Paedocommunion 🍷
Paedocommunion is the practice of giving the Eucharist to baptized children before they reach the age of reason.
What Paedocommunion Is
The term comes from the Greek paido (child) and communio (communion). It refers to the reception of the Holy Eucharist by children, typically those under seven years old or before First Holy Communion in the Western tradition. The practice is ancient, rooted in the early Church, and continues to be the normative practice in the Eastern Orthodox and Eastern Catholic Churches. In the Latin (Western) Church, it fell out of practice around the Middle Ages, though the 1983 Code of Canon Law permits it with episcopal permission (Canon 913 §2).
The Scriptural and Theological Foundation
The basis for paedocommunion rests on several profound truths:
- Jesus Himself said, “Unless you eat the flesh of the Son of Man and drink His blood, you do not have life within you” (John 6:53), with no age restriction attached
- Christ said, “Let the children come to me” (Matthew 19:14), showing His desire to draw children to Himself
- The practice assumes that grace works through the sacraments ex opere operato (from the work performed itself), not dependent on the recipient’s rational comprehension
- Early Church practice, witnessed in the writings of the Church Fathers, shows children receiving Communion as a matter of course
Why the Western Church Changed Course
The shift away from paedocommunion in the medieval Latin Church was driven by several factors:
- The development of Scholastic theology, which emphasized intellectual understanding and rational assent to doctrine
- Concern about reverence toward the Blessed Sacrament and fear of accidents or irreverence by small children
- The institution of Confirmation as a separate sacrament, which gradually became positioned as a prerequisite to Communion
- The influence of Aristotelian philosophy, which privileged reason and the age of discretion (aetas discretionis) as necessary for sacramental participation
This was a disciplinary change, not a doctrinal one. The Western Church did not declare paedocommunion theologically impossible or wrong—it simply restricted the practice as a matter of Church discipline.
The Eastern Tradition: A Living Witness
The Eastern Orthodox and Eastern Catholic Churches never abandoned paedocommunion. In these traditions, a child receives the Eucharist immediately after Baptism and Chrismation, typically as an infant. This practice embodies several crucial insights:
- Sacraments work through God’s grace, not human understanding. A child cannot comprehend the doctrine of the Incarnation, yet baptism grants real grace. Why should the Eucharist be different?
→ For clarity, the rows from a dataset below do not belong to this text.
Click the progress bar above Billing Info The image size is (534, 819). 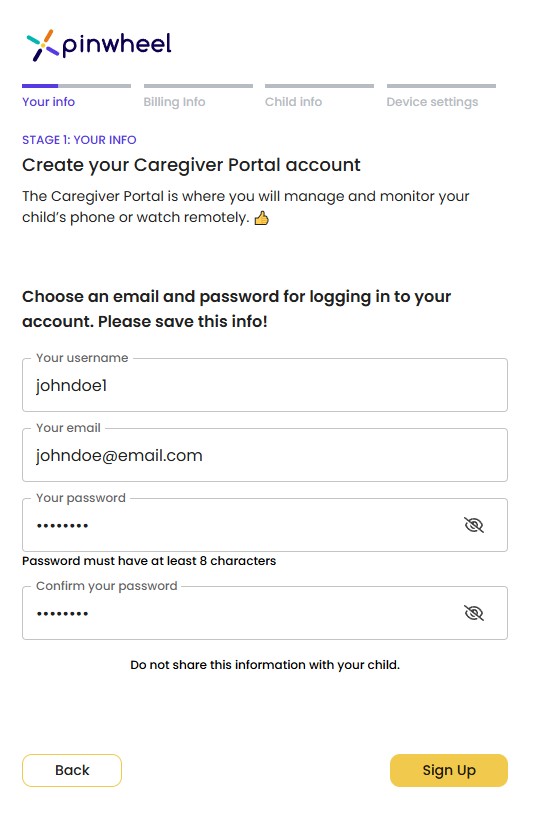point(198,86)
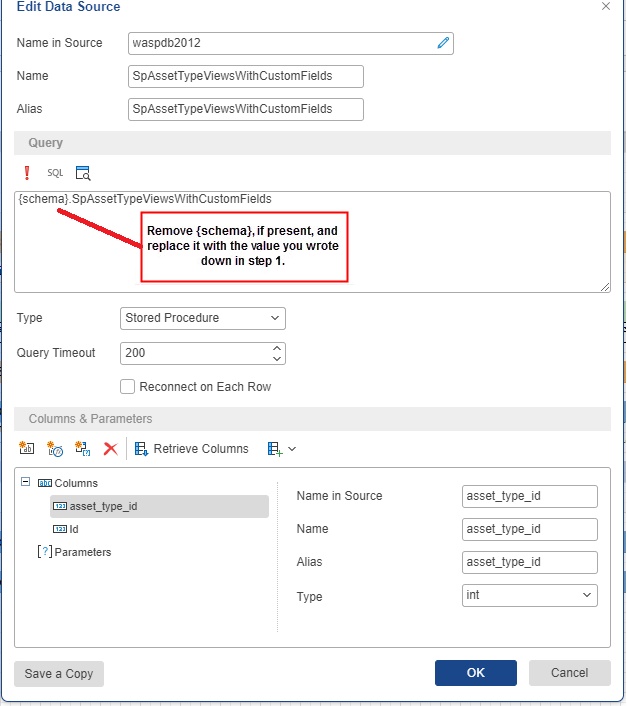Enable Reconnect on Each Row checkbox

(x=128, y=387)
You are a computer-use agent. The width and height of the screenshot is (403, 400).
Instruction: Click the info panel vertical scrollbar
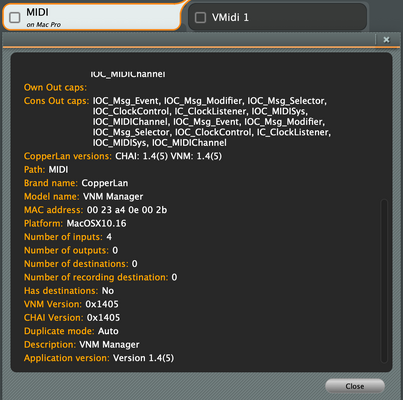(x=384, y=281)
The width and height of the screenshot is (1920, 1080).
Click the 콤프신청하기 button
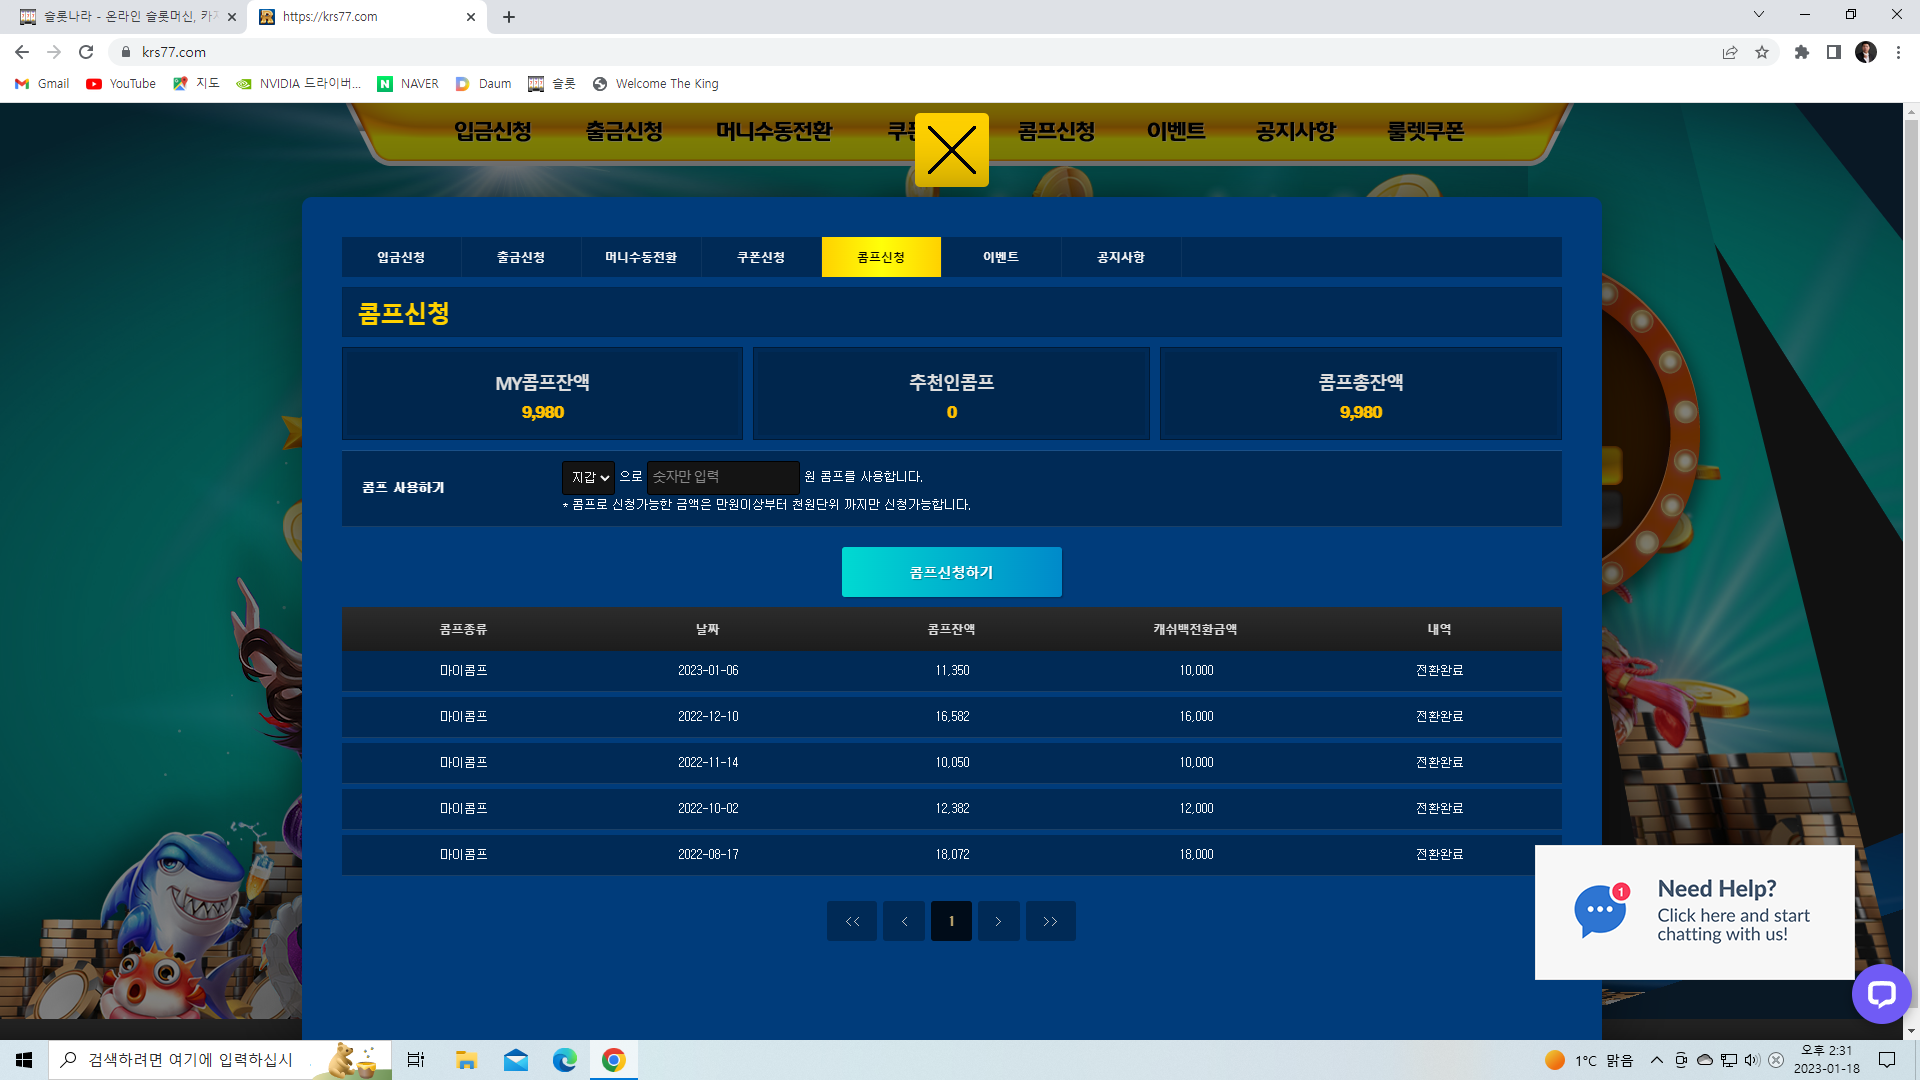tap(951, 572)
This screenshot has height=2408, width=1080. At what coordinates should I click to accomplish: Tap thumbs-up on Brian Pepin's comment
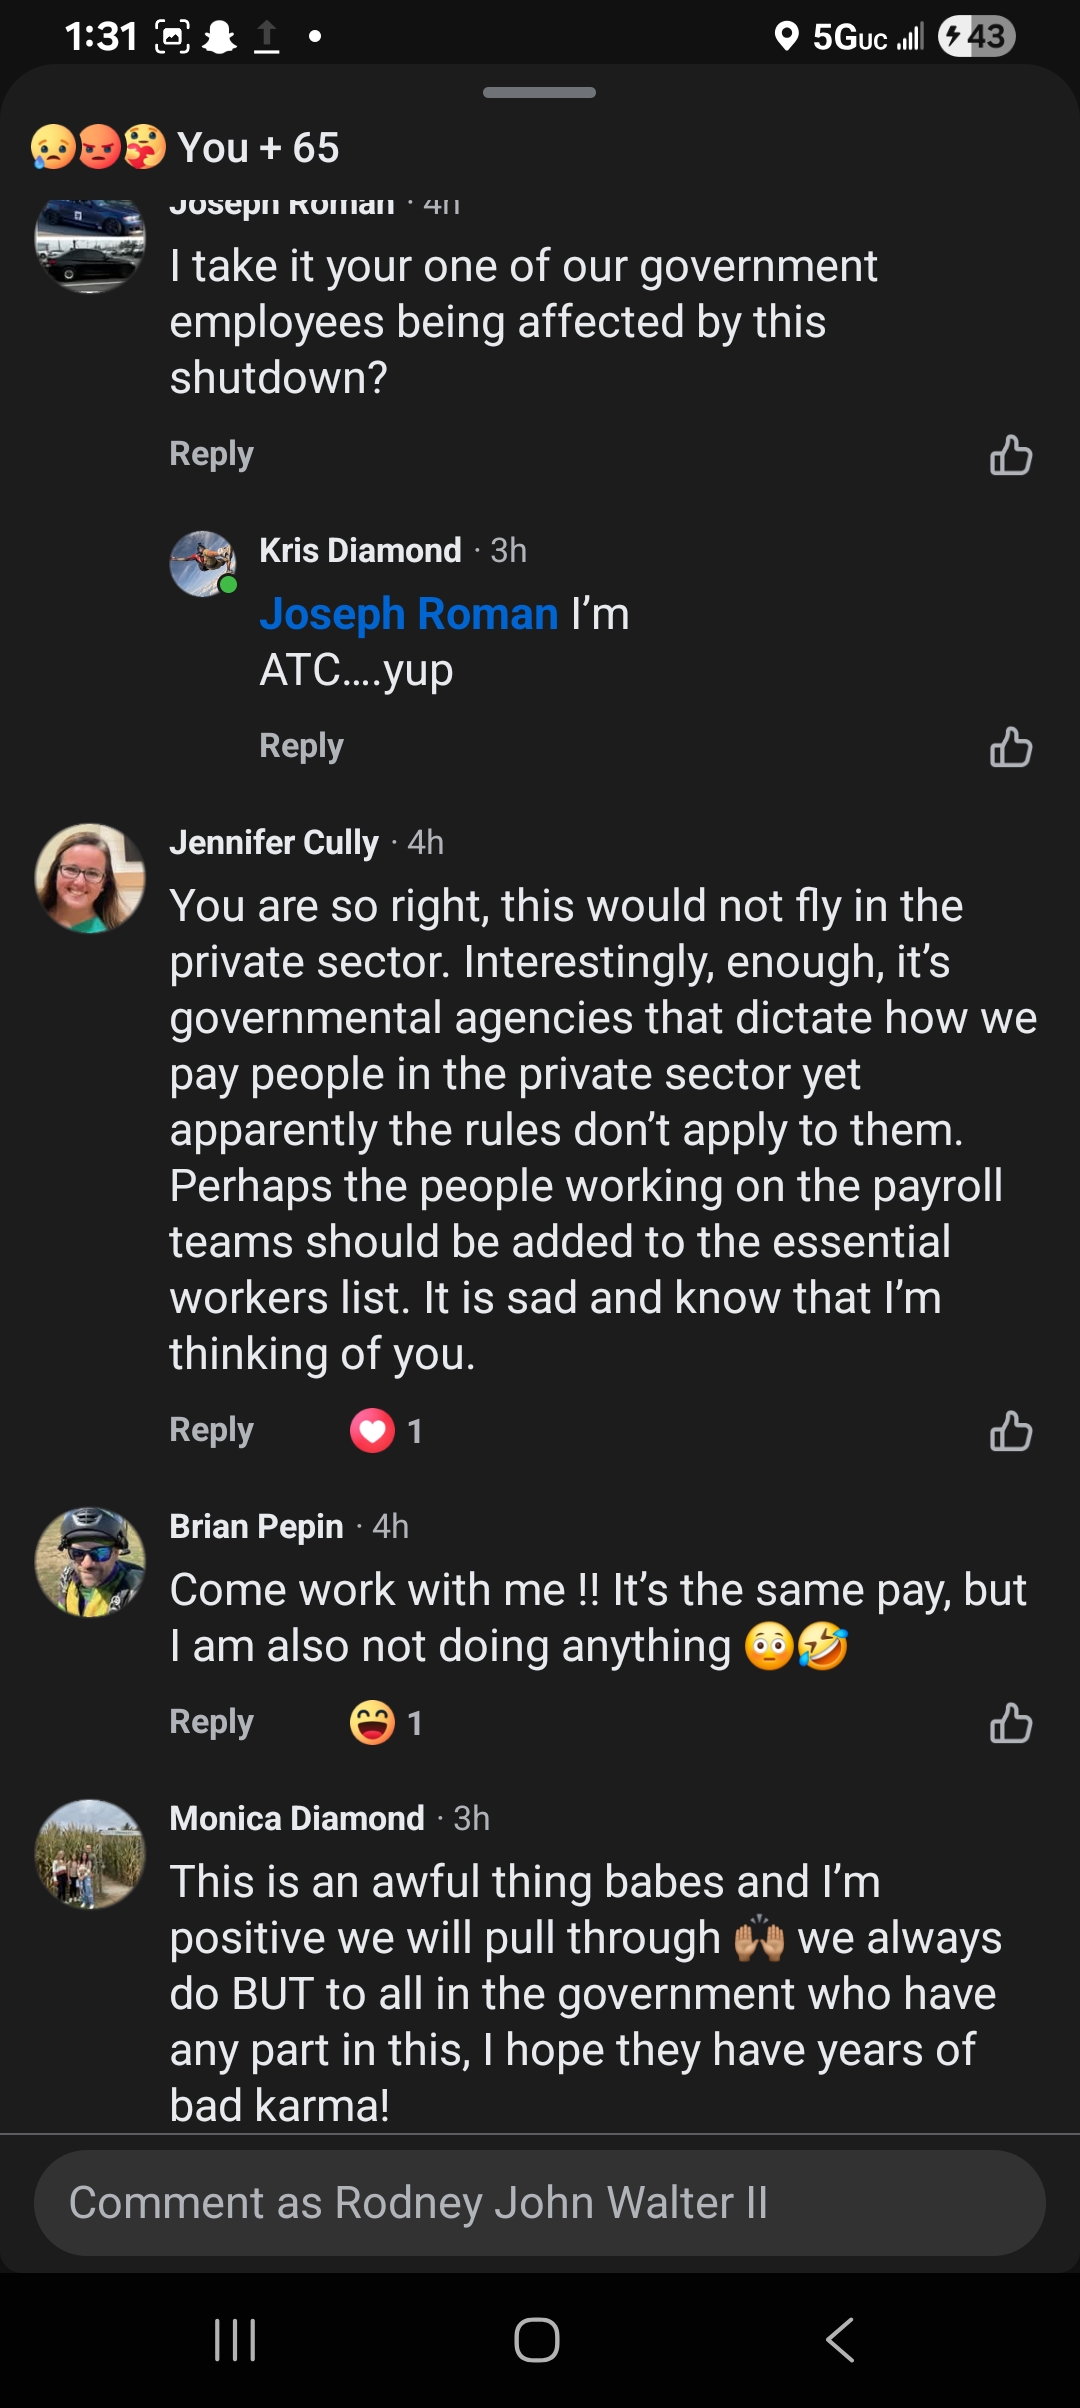pyautogui.click(x=1010, y=1723)
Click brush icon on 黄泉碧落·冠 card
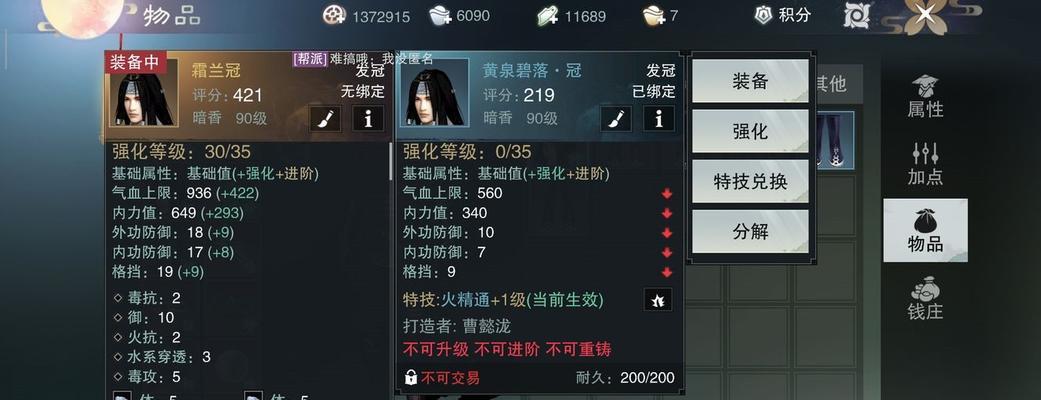 [x=617, y=119]
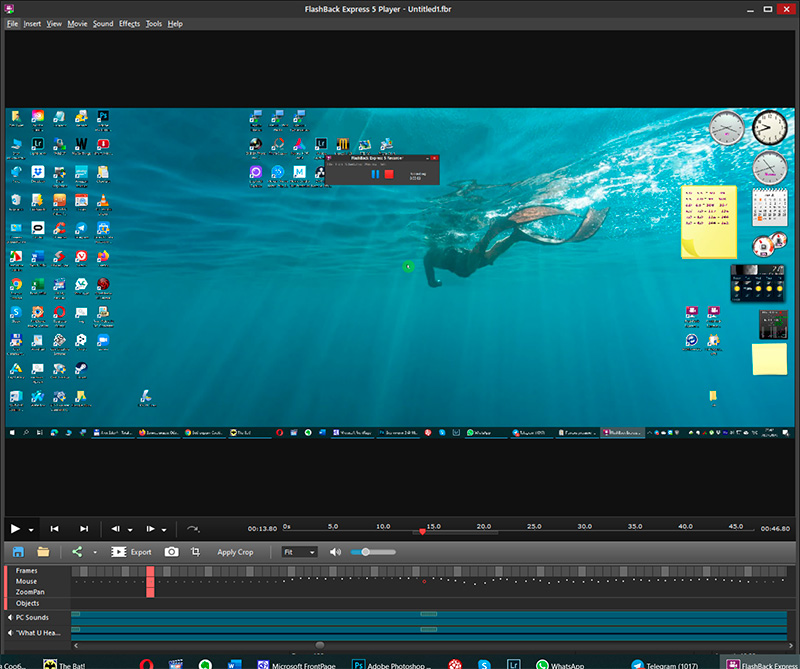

- Communion is food for the journey, not a reward for achievement. The Eucharist nourishes the baptized soul; it is not earned through catechesis
- The Church receives grace first, understanding second. Living within the sacramental life deepens faith over time
The Modern Western Debate
Contemporary Catholic theologians and bishops continue to discuss paedocommunion’s place in the Latin Church. Proponents argue:
- The practice better reflects the theology of the sacraments as instruments of grace
- It restores the logical connection between Baptism (which admits to the Church’s life) and the Eucharist (which sustains it)
- It honors the ancient tradition, which is a living source of wisdom in the Church
The discipline of First Holy Communion for children of catechetical age remains normative in the West, but the underlying question—whether very young children can receive Communion—remains a live theological conversation.
Paedocommunion is an ancient, orthodox practice that continues in legitimate Catholic and Orthodox traditions. The Western practice of delaying Communion until the age of reason is a disciplinary choice, not a dogmatic necessity. Both approaches acknowledge the reality of sacramental grace; they simply differ on when and how to apply it. The existence of paedocommunion in the Eastern Churches stands as a permanent witness in the Catholic communion to the power of the sacraments to work independently of human comprehension.